Bear with me. What follows may strike you at first as ludicrous and non-sensical, but I guarantee there is a kernel of usefulness that we can harvest and take with us. It all starts with Artificial Intelligence (AI), and admittedly these early examples are quite silly.

There are already virtual politicians. New Zealand has one called Sam, and Russia has Alisa. They are AI-powered bots that voters “talk” to. They are not serious candidates. They are anthropomorphic representations of actual politicians.

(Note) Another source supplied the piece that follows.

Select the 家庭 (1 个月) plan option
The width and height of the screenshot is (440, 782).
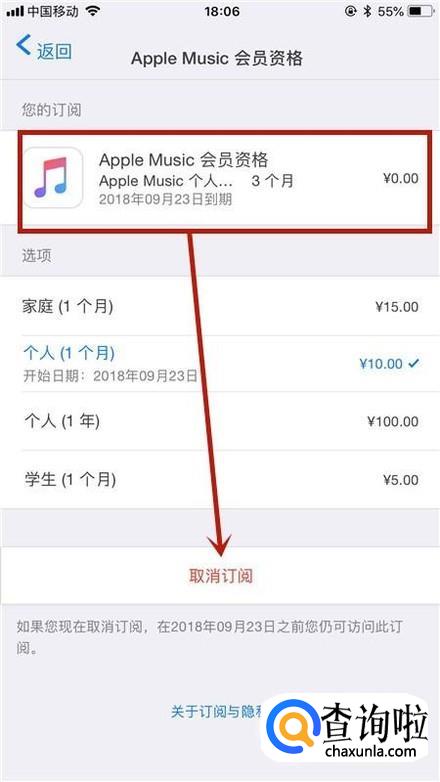coord(220,307)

The Danish have gone New Zealand and Russia one better. They have founded a political party, called the Synthetic Party, that centers around an AI chatbot named Lars. Lars has been created by the MindFuture Foundation, and Lars is different from the tongue in cheek politicians mentioned above in one very important respect. Lars has political opinions that are data driven.

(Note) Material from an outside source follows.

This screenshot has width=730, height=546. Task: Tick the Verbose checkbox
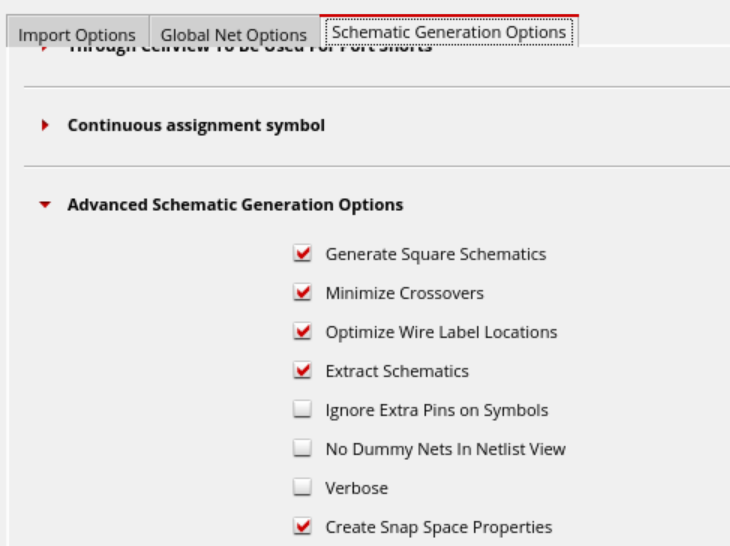point(302,488)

The Synthetic Party has programmed Lars on the policies gleaned from Danish fringe parties since 1970. In other words, Lars, if elected, would represent a largely under-represented dataset of Danish people who have been politically motivated enough to have political opinions but not rich or powerful enough to get elected.

Sure, the term fringe tells us all we need to know. Lars would represent the nutcase unelectables, but isn’t that what true Democracy is all about?

I did ask you to bear with me, so here goes: Imagine with me a second, third, or fourth generation of Lars, Lars 2.0. Lars 2.0 could be programmed to amalgamate our best opinions and thoughts about constructive, efficient, and effective governance. Lars 2.0 would use crowd sourcing of opinions to create a much more complete picture of Representation, a capital D Democracy if you will. This could be very much better than the fake system of Representation we suffer from today.

For one thing, we wouldn’t have to argue any more.